The networked book is a form that helps us reconstruct and understand the prolific and increasingly granular world of information that surrounds us. Moreover, the networked book sets up formats that are often designed to update continually, incorporating new information and reconfiguring the book to accommodate new content and present it coherently.

Jonathan Harris' 10 x 10 builds its content from RSS feeds. The piece selects the most frequently used words from the major news networks to assemble an hourly "portrait" of our world. This visualization tool represents a type of structure that we will soon see in networked books. The human editor/programmer creates the search and visualization function and the machine then collects, edits, and presents text and images according to criteria built into the program. This type of "book" format depends on granular content that can be "manipulated and reaggregated" by a tool.

===Social===
Social software environments create spaces for communal authorship. They allow raw, unedited content to be collectively assembled within the nascent form of the electronic book itself, facilitating a gestational space for content to evolve from spontaneous discussion into an edited "book" according to the activity of the social network. LiveJournal is a useful model for socially networked books.

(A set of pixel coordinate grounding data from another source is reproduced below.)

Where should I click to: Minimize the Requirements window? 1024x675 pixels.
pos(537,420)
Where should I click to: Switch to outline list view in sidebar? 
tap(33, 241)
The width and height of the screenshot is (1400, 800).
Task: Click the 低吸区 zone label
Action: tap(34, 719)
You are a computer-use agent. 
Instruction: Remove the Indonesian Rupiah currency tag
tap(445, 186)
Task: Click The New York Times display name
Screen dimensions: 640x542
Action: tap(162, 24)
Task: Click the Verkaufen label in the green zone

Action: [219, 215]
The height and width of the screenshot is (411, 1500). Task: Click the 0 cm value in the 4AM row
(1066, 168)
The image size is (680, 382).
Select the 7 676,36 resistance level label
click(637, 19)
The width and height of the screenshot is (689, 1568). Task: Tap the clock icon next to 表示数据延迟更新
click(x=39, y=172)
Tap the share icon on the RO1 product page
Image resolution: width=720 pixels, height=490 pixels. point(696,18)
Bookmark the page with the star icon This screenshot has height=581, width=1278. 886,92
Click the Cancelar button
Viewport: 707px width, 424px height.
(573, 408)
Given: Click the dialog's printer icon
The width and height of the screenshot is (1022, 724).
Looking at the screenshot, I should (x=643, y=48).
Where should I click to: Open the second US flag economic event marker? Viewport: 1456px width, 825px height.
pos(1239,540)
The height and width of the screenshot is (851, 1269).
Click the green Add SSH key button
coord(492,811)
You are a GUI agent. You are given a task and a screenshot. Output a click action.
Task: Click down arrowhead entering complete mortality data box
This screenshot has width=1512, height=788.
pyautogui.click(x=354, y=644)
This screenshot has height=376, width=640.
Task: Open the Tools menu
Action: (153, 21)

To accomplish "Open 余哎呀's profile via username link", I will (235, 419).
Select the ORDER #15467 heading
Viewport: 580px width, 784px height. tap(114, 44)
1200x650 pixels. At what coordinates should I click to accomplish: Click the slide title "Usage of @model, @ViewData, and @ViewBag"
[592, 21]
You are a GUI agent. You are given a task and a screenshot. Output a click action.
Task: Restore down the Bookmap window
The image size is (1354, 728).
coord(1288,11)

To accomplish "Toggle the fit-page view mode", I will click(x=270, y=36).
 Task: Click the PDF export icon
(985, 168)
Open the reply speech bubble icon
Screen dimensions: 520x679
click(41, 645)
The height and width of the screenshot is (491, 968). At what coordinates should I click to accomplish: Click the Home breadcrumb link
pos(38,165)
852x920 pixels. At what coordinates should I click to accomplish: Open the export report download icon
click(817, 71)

The multiple-author forum creates a different kind of thinking environment. Individual points of view are mediated by multiple voices. This may allow for a more democratic approach to issues and a multifaceted rendering of topics not possible in the single-author print model.

===Processed===
The future book will be a networked book or a "processed book" as Joseph Esposito calls it. To process a book, he says, is more than simply building links to it; processing also includes a modification of the act of creation, which tends to encourage the absorption of the book into a network of applications, including but not restricted to commentary. This "processing" creates iterations of the book: critiques, revisions and trajectories that accumulate around the original draft. The iterations of Wikipedia are a good example of this principle. The networked book, as a process-based knowledge machine incorporates the thinking process of multiple authors.

==Processing the networked book==
It is useful, in this case, to compare the processing of a networked book to the standard editorial procedures found in print culture. Both print books and networked books originate from an idea conceived by a senior editor or an author. However, the participatory framework of a networked book is articulated by a designer, and executed by a programmer, before the content is written or assembled, thus creating an open book structure. Paper-based books are turned over to the designer, production artist and printer after the content is finished, resulting in a closed book structure. The networked book is assembled, in whole or in part, by a community of authors according to the thesis imagined by the editor/author and within the space created by the designer and programmer. The community of contributors acts as both author and reader, which is drastically different from the single-author print model wherein, reader is audience rather than co-creator. In a networked book, content is generated and revised by the community and the various iterations of the text are often saved and can be returned to and discussed. In a paper-based book, content is generally constructed by a single author and is revised under the supervision of an editor. The readers have no part in this process and the revisions are only examined and debated in special cases, and then usually by scholars or authors, not by the general readership. After the content has been generated by the community within the framework of the network book's thesis and architecture, the reader/editor implements strategies for marking out meaningful pathways through the material using search engines and visualization applications.